Topic of the Week Leading By Listening
- Get input.
- Get mentored.
Leading by Listening: Getting the Input You Need to Lead
How many times have you had a boss lecture you about adding value at work? Probably more often than you can count. That's why I found a study by the HayGroup so interesting. They looked at over 3,000 bosses to determine the impact the boss had on the team's performance. 26% of bosses created a high performance work group. 18% energized the people who reported to them. 15% were considered neutral. And get this, 41% were de-motivating. Which reminds me of a conversation that I had earlier this year with my eight year old daughter the day before all the hullabaloo about the Mayan calendar and the end of the world.
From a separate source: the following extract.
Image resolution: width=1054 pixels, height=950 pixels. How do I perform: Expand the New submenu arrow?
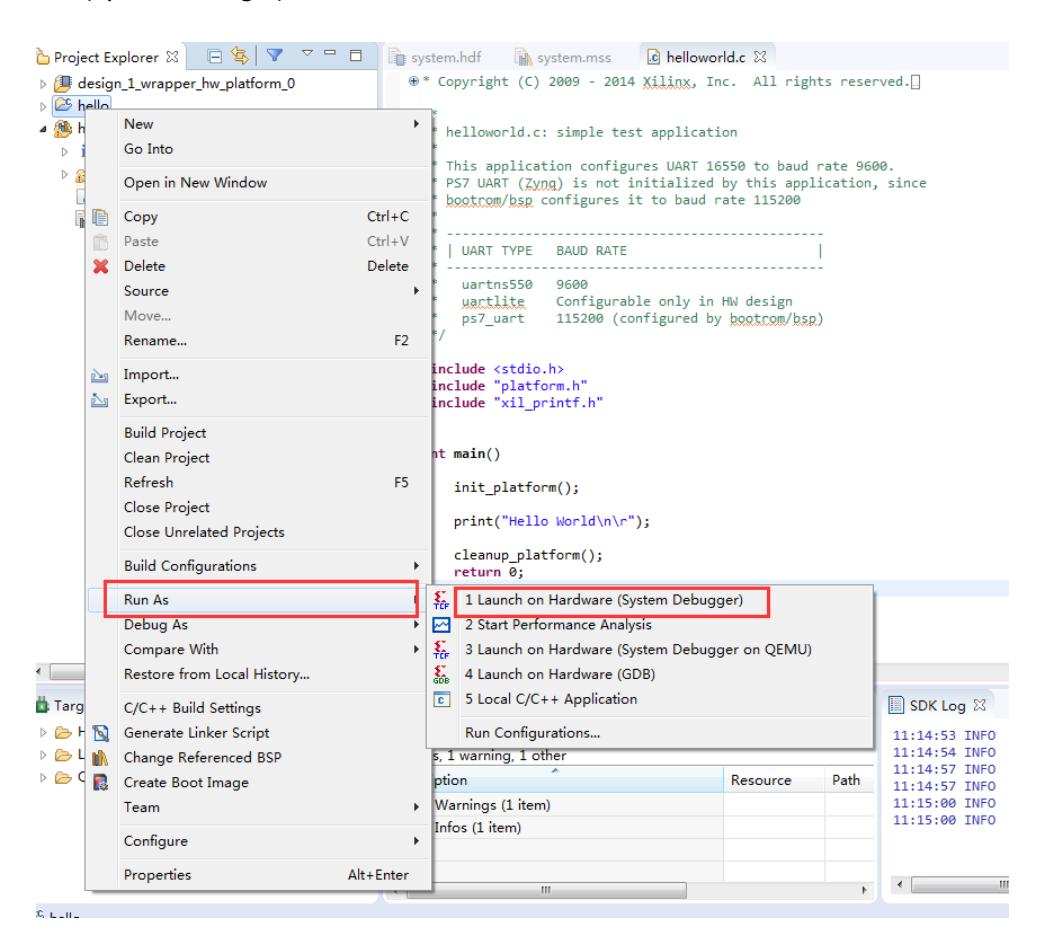pyautogui.click(x=414, y=124)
I asked Frankie what she thought about the world ending and she said, "I have mixed emotions about that."
As sad as the world ending might be, a kid's gotta love some old fashioned fire and brimstone. I also have mixed emotions about bossing today. Sure it's tougher than it's ever been to be a boss. But jeez, 41% de-motivating bosses, we have to do better than that. So here are four strategies for more effective bossing.
Get input. Many bosses like to do evaluations of their employee's performance. But they often are less enthusiastic about being evaluated themselves. Please don't make me go into the whole goose and gander thing. Input is essential. Unfortunately most bosses either don't get feedback from their troops or the company does a 360 evaluations, but the process is all about moving paper and no one sits down after the feedback is collected to discuss how to use the data to get better. If need be do your own survey monkey studies but give people the chance to give you input.
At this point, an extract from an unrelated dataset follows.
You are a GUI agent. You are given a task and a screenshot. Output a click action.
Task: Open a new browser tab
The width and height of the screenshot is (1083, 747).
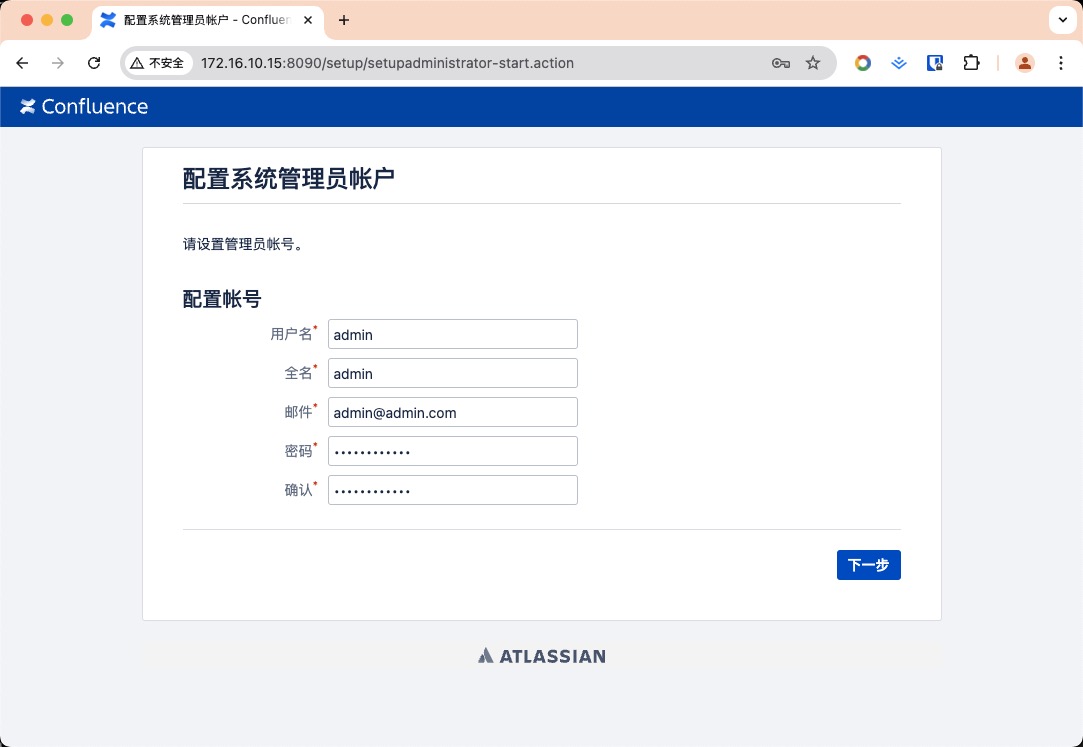click(344, 20)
Feed-forward. This concept is borrowed from executive coach Marshall Goldsmith. Instead of beating people up over past mistakes, focus on how you'd like to see behavior change in the future. This is input that can form the basis of a new and improved you. The kind of boss people actually want to work for.
Adapt. This is the key, change. Adapt your management style based on what you learn. I'm not saying that you have to do everything that people recommend, but you have to at least consider it. And here is a tip, if it makes you uncomfortable, you especially need to listen to what you're being told.
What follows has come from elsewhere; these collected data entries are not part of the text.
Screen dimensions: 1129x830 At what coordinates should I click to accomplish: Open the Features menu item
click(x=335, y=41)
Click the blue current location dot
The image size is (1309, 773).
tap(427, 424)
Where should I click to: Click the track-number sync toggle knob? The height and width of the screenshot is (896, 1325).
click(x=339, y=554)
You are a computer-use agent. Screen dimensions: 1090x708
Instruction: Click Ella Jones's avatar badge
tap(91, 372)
Get mentored. Many bosses get too comfortable. You know what they say, the difference between a rut and a grave is the depth. You need to adopt the attitude that you're going to keep learning. Get mentored by someone above you in the chain of command. But don't stop there, also get mentored by front line staff, techies and younger people. You can learn a lot from people all around you.
If you incorporate these strategies into your management style it may feel at times de-motivating and like your world is ending. But it will make you a more effective leader.
Bob Rosner is a best-selling author and award-winning journalist. For free job and work advice, check out the award-winning workplace911.com. Check the revised edition of his Wall Street Journal best seller, "The Boss's Survival Guide." If you have a question for Bob, contact him via firstname.lastname@example.org.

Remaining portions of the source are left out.